━━ Records shown ━━

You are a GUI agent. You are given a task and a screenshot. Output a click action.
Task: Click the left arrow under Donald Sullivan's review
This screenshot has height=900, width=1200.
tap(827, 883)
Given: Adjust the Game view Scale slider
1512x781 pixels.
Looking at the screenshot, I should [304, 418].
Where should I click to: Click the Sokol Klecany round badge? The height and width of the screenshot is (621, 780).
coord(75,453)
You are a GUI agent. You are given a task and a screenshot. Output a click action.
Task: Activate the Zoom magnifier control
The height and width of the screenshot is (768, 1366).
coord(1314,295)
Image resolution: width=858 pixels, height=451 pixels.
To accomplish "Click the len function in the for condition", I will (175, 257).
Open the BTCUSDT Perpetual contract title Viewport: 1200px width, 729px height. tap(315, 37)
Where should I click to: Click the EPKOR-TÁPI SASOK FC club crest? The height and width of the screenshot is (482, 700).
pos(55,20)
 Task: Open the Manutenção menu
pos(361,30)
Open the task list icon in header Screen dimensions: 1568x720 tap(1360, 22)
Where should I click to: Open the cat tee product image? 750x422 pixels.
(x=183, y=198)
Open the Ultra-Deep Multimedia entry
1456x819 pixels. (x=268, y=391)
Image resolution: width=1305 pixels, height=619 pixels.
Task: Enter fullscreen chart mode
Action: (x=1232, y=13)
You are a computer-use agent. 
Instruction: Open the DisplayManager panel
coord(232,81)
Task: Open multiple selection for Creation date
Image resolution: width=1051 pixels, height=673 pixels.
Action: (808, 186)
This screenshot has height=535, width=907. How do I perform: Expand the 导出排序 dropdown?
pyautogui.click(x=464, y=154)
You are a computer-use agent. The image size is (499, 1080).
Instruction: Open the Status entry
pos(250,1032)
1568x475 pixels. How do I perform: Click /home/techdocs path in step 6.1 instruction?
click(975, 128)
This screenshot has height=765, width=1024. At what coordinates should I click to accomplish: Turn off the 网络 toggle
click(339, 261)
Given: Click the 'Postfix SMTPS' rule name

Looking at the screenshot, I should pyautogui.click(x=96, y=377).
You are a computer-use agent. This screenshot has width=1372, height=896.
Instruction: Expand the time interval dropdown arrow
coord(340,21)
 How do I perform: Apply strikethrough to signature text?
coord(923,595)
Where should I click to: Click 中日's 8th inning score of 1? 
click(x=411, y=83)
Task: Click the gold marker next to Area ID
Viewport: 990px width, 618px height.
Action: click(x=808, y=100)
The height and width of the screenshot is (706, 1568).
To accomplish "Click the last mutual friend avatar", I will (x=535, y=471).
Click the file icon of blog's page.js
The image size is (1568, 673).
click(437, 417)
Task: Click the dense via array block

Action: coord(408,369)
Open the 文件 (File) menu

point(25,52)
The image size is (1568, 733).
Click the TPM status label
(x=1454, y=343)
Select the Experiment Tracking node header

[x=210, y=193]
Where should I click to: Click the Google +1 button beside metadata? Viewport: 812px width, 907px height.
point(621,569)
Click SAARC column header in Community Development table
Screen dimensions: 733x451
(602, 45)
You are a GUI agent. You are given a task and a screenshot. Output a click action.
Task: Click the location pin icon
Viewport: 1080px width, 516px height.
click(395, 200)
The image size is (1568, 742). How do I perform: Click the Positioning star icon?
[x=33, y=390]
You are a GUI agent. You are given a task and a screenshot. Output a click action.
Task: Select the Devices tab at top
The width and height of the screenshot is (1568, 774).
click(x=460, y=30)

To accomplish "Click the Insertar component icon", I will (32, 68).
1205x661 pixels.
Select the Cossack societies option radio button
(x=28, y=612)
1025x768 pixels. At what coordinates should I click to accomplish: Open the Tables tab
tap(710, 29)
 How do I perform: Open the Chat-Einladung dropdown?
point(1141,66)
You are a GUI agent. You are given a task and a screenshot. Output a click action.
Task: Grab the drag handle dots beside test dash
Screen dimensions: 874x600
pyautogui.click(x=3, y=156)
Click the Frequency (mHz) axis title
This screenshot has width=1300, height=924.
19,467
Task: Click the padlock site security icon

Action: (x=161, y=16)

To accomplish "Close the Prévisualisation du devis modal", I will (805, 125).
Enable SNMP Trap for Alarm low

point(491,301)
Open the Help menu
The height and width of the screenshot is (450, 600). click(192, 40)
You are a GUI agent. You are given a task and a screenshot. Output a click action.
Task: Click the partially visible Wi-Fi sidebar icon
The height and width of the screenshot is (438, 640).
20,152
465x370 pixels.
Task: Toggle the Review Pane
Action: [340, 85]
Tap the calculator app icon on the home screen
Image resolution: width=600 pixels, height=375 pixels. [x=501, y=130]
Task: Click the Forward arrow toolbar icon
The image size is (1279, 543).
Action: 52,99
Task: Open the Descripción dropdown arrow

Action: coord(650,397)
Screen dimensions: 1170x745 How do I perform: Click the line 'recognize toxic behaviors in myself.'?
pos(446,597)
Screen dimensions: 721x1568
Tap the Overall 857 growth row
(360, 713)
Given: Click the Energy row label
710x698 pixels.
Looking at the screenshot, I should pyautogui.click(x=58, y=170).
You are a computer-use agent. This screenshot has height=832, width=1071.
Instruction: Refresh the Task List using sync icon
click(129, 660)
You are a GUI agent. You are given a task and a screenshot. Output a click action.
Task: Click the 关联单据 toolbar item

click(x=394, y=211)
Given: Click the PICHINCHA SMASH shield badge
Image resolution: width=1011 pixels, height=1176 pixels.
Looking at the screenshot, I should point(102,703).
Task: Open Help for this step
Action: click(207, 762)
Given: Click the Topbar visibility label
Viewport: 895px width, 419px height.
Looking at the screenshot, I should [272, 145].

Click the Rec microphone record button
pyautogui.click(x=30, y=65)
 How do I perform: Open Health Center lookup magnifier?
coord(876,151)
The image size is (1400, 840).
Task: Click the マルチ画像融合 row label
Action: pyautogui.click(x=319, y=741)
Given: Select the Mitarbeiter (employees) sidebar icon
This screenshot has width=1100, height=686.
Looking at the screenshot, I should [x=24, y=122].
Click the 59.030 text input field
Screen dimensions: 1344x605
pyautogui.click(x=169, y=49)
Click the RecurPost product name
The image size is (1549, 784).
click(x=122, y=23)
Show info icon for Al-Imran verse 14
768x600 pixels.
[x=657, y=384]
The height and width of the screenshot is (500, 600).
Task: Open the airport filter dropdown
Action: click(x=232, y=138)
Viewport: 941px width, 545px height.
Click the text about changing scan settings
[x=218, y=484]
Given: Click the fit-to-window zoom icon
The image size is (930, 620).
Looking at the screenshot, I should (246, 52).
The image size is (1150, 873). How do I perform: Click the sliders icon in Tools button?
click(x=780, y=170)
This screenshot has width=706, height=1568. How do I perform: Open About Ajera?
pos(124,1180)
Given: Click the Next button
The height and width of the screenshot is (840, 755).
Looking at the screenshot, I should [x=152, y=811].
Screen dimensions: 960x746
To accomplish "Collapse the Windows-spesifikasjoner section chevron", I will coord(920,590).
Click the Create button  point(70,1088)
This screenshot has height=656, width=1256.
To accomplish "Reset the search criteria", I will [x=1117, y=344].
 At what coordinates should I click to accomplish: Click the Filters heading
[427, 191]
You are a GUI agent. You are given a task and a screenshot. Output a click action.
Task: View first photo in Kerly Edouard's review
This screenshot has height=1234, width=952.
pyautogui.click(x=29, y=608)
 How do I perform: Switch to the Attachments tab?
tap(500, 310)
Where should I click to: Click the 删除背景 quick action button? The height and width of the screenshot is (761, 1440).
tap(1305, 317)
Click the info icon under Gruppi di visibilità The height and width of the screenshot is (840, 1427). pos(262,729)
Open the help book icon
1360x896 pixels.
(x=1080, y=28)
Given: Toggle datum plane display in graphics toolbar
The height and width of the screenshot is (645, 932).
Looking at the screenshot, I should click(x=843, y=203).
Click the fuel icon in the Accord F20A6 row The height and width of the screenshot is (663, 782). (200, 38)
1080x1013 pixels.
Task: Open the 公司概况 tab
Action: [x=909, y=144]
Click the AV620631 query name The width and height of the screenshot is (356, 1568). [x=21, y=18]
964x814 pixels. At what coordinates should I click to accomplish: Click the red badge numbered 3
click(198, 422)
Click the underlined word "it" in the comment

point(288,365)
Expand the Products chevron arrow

━━━

▸ **Task to complete**: Take the lines from the first line of the records through the line holding "Image resolution: width=858", both included, and please reproduce them exactly with nothing added.

▸ **Answer to this exercise**:
You are a GUI agent. You are given a task and a screenshot. Output a click action.
Task: Click the left arrow under Donald Sullivan's review
This screenshot has height=900, width=1200.
tap(827, 883)
Given: Adjust the Game view Scale slider
1512x781 pixels.
Looking at the screenshot, I should [304, 418].
Where should I click to: Click the Sokol Klecany round badge? The height and width of the screenshot is (621, 780).
coord(75,453)
You are a GUI agent. You are given a task and a screenshot. Output a click action.
Task: Activate the Zoom magnifier control
The height and width of the screenshot is (768, 1366).
coord(1314,295)
Image resolution: width=858 pixels, height=451 pixels.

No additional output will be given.